(Records of locating words and elements)
• • • • •

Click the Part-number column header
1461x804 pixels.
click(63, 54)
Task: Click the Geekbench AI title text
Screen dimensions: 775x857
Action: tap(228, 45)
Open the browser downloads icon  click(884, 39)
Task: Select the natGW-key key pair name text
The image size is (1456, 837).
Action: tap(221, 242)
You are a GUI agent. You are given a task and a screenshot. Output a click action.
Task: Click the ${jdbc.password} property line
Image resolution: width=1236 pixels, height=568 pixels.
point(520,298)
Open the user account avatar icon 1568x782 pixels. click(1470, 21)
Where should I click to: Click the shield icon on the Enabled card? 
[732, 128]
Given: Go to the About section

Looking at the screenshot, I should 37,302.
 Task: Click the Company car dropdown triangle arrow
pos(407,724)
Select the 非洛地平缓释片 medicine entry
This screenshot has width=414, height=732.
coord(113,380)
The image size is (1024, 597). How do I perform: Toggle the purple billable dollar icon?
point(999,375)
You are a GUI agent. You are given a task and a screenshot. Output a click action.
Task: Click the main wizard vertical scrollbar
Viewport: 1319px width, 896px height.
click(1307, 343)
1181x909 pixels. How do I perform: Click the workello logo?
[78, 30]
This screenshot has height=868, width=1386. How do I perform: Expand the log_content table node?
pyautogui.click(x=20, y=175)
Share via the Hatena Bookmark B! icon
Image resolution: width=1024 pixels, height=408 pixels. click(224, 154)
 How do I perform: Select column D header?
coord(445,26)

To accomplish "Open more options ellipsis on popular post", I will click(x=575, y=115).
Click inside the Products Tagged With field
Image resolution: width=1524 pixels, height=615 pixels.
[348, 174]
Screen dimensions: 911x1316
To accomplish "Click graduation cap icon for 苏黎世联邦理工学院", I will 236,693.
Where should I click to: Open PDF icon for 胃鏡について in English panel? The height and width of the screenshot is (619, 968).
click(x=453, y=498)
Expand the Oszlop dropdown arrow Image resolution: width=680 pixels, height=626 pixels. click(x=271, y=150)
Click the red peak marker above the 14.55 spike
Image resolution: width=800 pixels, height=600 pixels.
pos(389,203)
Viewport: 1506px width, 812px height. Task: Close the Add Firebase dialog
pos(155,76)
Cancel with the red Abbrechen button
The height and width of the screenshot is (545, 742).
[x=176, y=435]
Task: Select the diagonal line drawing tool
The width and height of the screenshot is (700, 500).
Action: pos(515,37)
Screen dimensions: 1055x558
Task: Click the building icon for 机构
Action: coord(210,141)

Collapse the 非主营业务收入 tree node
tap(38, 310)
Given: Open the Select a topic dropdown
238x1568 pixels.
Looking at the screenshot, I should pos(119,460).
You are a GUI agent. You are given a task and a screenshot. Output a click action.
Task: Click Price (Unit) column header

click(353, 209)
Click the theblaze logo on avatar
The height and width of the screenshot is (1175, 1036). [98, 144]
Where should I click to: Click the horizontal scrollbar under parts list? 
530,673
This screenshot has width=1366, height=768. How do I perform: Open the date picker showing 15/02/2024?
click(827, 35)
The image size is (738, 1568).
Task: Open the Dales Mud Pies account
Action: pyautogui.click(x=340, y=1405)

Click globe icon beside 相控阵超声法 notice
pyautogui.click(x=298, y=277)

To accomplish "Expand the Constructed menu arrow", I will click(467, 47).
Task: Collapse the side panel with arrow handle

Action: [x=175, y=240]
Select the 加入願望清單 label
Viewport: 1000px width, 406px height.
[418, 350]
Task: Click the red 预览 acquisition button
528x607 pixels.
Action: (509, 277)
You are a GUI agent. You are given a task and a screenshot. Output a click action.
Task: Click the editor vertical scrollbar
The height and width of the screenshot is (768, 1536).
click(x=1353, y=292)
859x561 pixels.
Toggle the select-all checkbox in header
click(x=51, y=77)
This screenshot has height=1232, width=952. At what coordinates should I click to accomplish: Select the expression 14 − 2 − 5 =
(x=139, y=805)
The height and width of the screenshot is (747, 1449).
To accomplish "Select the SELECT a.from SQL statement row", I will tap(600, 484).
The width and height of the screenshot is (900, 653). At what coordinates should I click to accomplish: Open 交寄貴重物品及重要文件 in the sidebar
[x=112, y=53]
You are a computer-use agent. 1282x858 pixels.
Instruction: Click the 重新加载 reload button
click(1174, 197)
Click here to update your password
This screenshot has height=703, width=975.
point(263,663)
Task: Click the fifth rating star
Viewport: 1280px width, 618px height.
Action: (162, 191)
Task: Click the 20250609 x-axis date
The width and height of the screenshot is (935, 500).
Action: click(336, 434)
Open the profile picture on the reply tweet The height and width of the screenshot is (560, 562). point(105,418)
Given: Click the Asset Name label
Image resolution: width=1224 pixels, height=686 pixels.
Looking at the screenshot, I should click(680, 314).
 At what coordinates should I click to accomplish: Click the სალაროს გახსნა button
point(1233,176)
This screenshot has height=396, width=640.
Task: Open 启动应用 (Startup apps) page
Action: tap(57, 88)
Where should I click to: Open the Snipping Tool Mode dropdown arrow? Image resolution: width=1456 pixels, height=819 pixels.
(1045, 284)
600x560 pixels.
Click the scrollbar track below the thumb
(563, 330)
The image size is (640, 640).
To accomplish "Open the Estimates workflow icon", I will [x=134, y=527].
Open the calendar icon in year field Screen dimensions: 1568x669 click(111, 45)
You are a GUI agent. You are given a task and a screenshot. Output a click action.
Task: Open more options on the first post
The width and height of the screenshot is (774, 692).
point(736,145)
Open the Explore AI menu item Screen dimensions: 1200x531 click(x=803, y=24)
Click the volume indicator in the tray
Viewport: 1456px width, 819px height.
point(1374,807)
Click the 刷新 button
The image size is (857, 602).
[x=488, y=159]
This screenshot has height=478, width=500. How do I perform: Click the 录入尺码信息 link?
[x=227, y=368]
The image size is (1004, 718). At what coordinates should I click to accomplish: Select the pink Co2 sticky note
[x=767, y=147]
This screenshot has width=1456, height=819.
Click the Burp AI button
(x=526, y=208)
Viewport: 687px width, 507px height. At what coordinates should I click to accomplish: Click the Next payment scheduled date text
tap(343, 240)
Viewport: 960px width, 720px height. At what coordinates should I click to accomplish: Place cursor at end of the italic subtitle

• • • • •

__Work to do__: Rewrite all of the entries above, substituting "interface agent" for every occurrence of "GUI agent" and leaving everything else as it is.

__Answer to this task__:
Click the Part-number column header
1461x804 pixels.
click(63, 54)
Task: Click the Geekbench AI title text
Screen dimensions: 775x857
Action: tap(228, 45)
Open the browser downloads icon  click(884, 39)
Task: Select the natGW-key key pair name text
The image size is (1456, 837).
Action: tap(221, 242)
You are a interface agent. You are given a task and a screenshot. Output a click action.
Task: Click the ${jdbc.password} property line
Image resolution: width=1236 pixels, height=568 pixels.
point(520,298)
Open the user account avatar icon 1568x782 pixels. click(1470, 21)
Where should I click to: Click the shield icon on the Enabled card? 
[732, 128]
Given: Go to the About section

Looking at the screenshot, I should 37,302.
 Task: Click the Company car dropdown triangle arrow
pos(407,724)
Select the 非洛地平缓释片 medicine entry
This screenshot has width=414, height=732.
coord(113,380)
The image size is (1024, 597). How do I perform: Toggle the purple billable dollar icon?
point(999,375)
You are a interface agent. You are given a task and a screenshot. Output a click action.
Task: Click the main wizard vertical scrollbar
Viewport: 1319px width, 896px height.
click(1307, 343)
1181x909 pixels. How do I perform: Click the workello logo?
[78, 30]
This screenshot has height=868, width=1386. How do I perform: Expand the log_content table node?
pyautogui.click(x=20, y=175)
Share via the Hatena Bookmark B! icon
Image resolution: width=1024 pixels, height=408 pixels. click(224, 154)
 How do I perform: Select column D header?
coord(445,26)

To accomplish "Open more options ellipsis on popular post", I will click(x=575, y=115).
Click inside the Products Tagged With field
Image resolution: width=1524 pixels, height=615 pixels.
[348, 174]
Screen dimensions: 911x1316
To accomplish "Click graduation cap icon for 苏黎世联邦理工学院", I will 236,693.
Where should I click to: Open PDF icon for 胃鏡について in English panel? The height and width of the screenshot is (619, 968).
click(x=453, y=498)
Expand the Oszlop dropdown arrow Image resolution: width=680 pixels, height=626 pixels. click(x=271, y=150)
Click the red peak marker above the 14.55 spike
Image resolution: width=800 pixels, height=600 pixels.
pos(389,203)
Viewport: 1506px width, 812px height. Task: Close the Add Firebase dialog
pos(155,76)
Cancel with the red Abbrechen button
The height and width of the screenshot is (545, 742).
[x=176, y=435]
Task: Select the diagonal line drawing tool
The width and height of the screenshot is (700, 500).
Action: pos(515,37)
Screen dimensions: 1055x558
Task: Click the building icon for 机构
Action: coord(210,141)

Collapse the 非主营业务收入 tree node
tap(38, 310)
Given: Open the Select a topic dropdown
238x1568 pixels.
Looking at the screenshot, I should pos(119,460).
You are a interface agent. You are given a task and a screenshot. Output a click action.
Task: Click Price (Unit) column header

click(353, 209)
Click the theblaze logo on avatar
The height and width of the screenshot is (1175, 1036). [98, 144]
Where should I click to: Click the horizontal scrollbar under parts list? 
530,673
This screenshot has width=1366, height=768. How do I perform: Open the date picker showing 15/02/2024?
click(827, 35)
The image size is (738, 1568).
Task: Open the Dales Mud Pies account
Action: pyautogui.click(x=340, y=1405)

Click globe icon beside 相控阵超声法 notice
pyautogui.click(x=298, y=277)

To accomplish "Expand the Constructed menu arrow", I will click(467, 47).
Task: Collapse the side panel with arrow handle

Action: [x=175, y=240]
Select the 加入願望清單 label
Viewport: 1000px width, 406px height.
[418, 350]
Task: Click the red 预览 acquisition button
528x607 pixels.
Action: (509, 277)
You are a interface agent. You are given a task and a screenshot. Output a click action.
Task: Click the editor vertical scrollbar
The height and width of the screenshot is (768, 1536).
click(x=1353, y=292)
859x561 pixels.
Toggle the select-all checkbox in header
click(x=51, y=77)
This screenshot has height=1232, width=952. At what coordinates should I click to accomplish: Select the expression 14 − 2 − 5 =
(x=139, y=805)
The height and width of the screenshot is (747, 1449).
To accomplish "Select the SELECT a.from SQL statement row", I will tap(600, 484).
The width and height of the screenshot is (900, 653). At what coordinates should I click to accomplish: Open 交寄貴重物品及重要文件 in the sidebar
[x=112, y=53]
You are a computer-use agent. 1282x858 pixels.
Instruction: Click the 重新加载 reload button
click(1174, 197)
Click here to update your password
This screenshot has height=703, width=975.
point(263,663)
Task: Click the fifth rating star
Viewport: 1280px width, 618px height.
Action: (162, 191)
Task: Click the 20250609 x-axis date
The width and height of the screenshot is (935, 500).
Action: click(336, 434)
Open the profile picture on the reply tweet The height and width of the screenshot is (560, 562). point(105,418)
Given: Click the Asset Name label
Image resolution: width=1224 pixels, height=686 pixels.
Looking at the screenshot, I should click(680, 314).
 At what coordinates should I click to accomplish: Click the სალაროს გახსნა button
point(1233,176)
This screenshot has height=396, width=640.
Task: Open 启动应用 (Startup apps) page
Action: tap(57, 88)
Where should I click to: Open the Snipping Tool Mode dropdown arrow? Image resolution: width=1456 pixels, height=819 pixels.
(1045, 284)
600x560 pixels.
Click the scrollbar track below the thumb
(563, 330)
The image size is (640, 640).
To accomplish "Open the Estimates workflow icon", I will [x=134, y=527].
Open the calendar icon in year field Screen dimensions: 1568x669 click(111, 45)
You are a interface agent. You are given a task and a screenshot. Output a click action.
Task: Open more options on the first post
The width and height of the screenshot is (774, 692).
point(736,145)
Open the Explore AI menu item Screen dimensions: 1200x531 click(x=803, y=24)
Click the volume indicator in the tray
Viewport: 1456px width, 819px height.
point(1374,807)
Click the 刷新 button
The image size is (857, 602).
[x=488, y=159]
This screenshot has height=478, width=500. How do I perform: Click the 录入尺码信息 link?
[x=227, y=368]
The image size is (1004, 718). At what coordinates should I click to accomplish: Select the pink Co2 sticky note
[x=767, y=147]
This screenshot has width=1456, height=819.
Click the Burp AI button
(x=526, y=208)
Viewport: 687px width, 507px height. At what coordinates should I click to accomplish: Click the Next payment scheduled date text
tap(343, 240)
Viewport: 960px width, 720px height. At what coordinates should I click to accomplish: Place cursor at end of the italic subtitle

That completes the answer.